==== Data extract ====
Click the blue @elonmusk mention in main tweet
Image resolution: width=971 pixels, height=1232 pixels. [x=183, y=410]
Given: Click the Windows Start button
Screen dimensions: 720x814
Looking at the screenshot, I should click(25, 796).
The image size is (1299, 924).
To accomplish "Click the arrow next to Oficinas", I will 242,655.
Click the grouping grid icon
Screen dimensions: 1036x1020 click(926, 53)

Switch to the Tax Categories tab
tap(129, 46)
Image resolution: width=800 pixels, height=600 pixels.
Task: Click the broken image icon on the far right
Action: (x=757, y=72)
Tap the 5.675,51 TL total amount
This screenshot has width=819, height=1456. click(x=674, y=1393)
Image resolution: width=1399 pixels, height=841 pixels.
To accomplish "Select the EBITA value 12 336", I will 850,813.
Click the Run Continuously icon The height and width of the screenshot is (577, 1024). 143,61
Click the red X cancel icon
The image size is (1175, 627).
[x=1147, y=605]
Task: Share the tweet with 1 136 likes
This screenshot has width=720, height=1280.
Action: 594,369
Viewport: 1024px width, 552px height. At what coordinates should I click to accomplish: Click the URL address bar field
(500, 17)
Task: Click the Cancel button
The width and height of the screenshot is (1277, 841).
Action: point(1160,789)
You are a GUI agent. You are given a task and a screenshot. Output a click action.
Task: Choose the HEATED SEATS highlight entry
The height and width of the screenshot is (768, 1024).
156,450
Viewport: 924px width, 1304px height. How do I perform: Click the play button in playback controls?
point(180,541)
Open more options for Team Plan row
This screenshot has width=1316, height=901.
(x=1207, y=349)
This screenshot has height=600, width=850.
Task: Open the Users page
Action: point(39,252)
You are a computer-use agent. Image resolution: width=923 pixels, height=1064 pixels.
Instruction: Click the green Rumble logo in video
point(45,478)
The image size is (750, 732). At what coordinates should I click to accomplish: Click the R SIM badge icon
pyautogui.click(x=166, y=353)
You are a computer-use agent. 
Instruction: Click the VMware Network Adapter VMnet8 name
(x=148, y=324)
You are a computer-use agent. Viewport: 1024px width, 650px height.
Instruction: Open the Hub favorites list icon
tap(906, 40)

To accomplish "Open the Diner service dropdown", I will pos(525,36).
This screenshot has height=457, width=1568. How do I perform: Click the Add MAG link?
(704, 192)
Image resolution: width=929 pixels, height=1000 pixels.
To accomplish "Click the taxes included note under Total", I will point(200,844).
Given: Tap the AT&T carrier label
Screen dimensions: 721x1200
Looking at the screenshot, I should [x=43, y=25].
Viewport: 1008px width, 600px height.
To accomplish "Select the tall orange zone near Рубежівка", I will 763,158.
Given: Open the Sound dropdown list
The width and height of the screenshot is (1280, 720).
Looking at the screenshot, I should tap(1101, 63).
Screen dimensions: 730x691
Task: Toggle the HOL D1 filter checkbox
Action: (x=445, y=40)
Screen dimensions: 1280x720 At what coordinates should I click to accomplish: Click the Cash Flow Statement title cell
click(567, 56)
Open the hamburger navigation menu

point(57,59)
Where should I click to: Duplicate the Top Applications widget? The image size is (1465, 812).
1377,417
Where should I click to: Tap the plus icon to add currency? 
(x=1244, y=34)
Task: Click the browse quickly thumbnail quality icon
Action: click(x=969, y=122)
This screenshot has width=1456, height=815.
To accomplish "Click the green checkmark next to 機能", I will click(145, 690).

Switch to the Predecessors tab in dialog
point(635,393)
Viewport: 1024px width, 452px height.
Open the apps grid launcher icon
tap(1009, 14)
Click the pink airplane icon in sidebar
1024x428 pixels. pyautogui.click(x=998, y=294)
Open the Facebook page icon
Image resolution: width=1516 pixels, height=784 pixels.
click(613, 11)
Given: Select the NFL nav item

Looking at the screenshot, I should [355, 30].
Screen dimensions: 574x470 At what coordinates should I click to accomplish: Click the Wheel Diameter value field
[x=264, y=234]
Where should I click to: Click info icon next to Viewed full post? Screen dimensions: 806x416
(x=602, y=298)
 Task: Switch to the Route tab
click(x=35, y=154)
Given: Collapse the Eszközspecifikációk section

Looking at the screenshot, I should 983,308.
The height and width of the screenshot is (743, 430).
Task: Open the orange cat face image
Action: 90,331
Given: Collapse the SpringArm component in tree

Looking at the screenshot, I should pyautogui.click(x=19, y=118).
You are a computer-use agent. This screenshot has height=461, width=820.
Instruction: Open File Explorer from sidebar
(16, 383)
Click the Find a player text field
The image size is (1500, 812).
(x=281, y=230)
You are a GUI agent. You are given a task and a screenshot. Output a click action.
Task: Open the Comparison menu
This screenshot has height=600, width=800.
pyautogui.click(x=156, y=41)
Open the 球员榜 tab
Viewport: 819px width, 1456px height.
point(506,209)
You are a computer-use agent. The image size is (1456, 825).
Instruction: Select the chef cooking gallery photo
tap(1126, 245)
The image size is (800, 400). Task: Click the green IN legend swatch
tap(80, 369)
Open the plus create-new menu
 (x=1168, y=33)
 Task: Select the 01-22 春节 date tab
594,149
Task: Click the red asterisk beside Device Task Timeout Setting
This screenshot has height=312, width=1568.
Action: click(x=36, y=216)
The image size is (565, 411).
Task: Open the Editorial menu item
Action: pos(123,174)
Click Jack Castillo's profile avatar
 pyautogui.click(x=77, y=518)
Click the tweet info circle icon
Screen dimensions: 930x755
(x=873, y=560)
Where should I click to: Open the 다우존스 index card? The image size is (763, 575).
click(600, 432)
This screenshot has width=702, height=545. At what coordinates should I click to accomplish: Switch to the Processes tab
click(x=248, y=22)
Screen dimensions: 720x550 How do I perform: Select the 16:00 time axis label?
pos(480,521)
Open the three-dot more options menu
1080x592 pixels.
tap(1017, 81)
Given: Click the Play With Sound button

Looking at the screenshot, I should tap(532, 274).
====
> [Your assignment]:
From the records above, quote only the lines running from the line with "This screenshot has width=1456, height=815." to the line with "You are a computer-use agent. This", both lines included.

> [Written solution]:
This screenshot has width=1456, height=815.
To accomplish "Click the green checkmark next to 機能", I will click(145, 690).

Switch to the Predecessors tab in dialog
point(635,393)
Viewport: 1024px width, 452px height.
Open the apps grid launcher icon
tap(1009, 14)
Click the pink airplane icon in sidebar
1024x428 pixels. pyautogui.click(x=998, y=294)
Open the Facebook page icon
Image resolution: width=1516 pixels, height=784 pixels.
click(613, 11)
Given: Select the NFL nav item

Looking at the screenshot, I should [355, 30].
Screen dimensions: 574x470 At what coordinates should I click to accomplish: Click the Wheel Diameter value field
[x=264, y=234]
Where should I click to: Click info icon next to Viewed full post? Screen dimensions: 806x416
(x=602, y=298)
 Task: Switch to the Route tab
click(x=35, y=154)
Given: Collapse the Eszközspecifikációk section

Looking at the screenshot, I should 983,308.
The height and width of the screenshot is (743, 430).
Task: Open the orange cat face image
Action: 90,331
Given: Collapse the SpringArm component in tree

Looking at the screenshot, I should pyautogui.click(x=19, y=118).
You are a computer-use agent. This screenshot has height=461, width=820.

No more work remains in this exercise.